-- Opening Marker --

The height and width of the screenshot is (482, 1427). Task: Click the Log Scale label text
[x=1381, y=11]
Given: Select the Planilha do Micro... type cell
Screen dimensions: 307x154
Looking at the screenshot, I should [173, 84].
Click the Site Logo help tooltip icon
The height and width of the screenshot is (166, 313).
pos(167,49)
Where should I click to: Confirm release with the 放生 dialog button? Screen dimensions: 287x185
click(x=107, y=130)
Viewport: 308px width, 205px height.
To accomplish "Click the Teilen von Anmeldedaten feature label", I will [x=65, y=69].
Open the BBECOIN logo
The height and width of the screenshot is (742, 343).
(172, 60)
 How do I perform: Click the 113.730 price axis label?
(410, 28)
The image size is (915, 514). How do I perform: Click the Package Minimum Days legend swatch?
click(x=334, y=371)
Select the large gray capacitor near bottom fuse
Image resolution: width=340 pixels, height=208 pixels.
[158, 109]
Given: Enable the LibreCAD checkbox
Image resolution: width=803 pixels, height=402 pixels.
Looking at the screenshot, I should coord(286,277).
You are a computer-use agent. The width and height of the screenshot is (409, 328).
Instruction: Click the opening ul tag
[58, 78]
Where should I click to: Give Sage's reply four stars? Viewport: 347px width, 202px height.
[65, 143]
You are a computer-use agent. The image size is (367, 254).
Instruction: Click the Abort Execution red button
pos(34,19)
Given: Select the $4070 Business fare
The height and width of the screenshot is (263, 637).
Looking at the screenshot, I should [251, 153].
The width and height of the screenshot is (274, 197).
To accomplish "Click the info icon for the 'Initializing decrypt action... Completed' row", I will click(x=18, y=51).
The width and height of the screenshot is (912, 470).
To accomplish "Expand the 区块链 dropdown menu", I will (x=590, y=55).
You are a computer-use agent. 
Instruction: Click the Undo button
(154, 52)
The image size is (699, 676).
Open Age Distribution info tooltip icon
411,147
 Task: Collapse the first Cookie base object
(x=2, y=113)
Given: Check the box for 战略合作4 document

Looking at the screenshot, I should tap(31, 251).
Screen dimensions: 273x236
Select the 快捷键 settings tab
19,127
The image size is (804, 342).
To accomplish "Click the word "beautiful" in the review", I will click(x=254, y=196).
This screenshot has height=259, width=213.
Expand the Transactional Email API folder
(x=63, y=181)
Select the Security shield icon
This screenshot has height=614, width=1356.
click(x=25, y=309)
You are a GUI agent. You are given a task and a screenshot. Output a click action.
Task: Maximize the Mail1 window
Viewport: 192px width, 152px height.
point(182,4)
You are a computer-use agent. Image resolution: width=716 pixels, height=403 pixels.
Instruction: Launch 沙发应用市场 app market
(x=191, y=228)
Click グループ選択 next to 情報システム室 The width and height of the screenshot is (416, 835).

-- Closing Marker --

Activity ▸ Across the data, count every line where the string "accomplish" turns up, then write only that count.

Answer to this task ▸ 4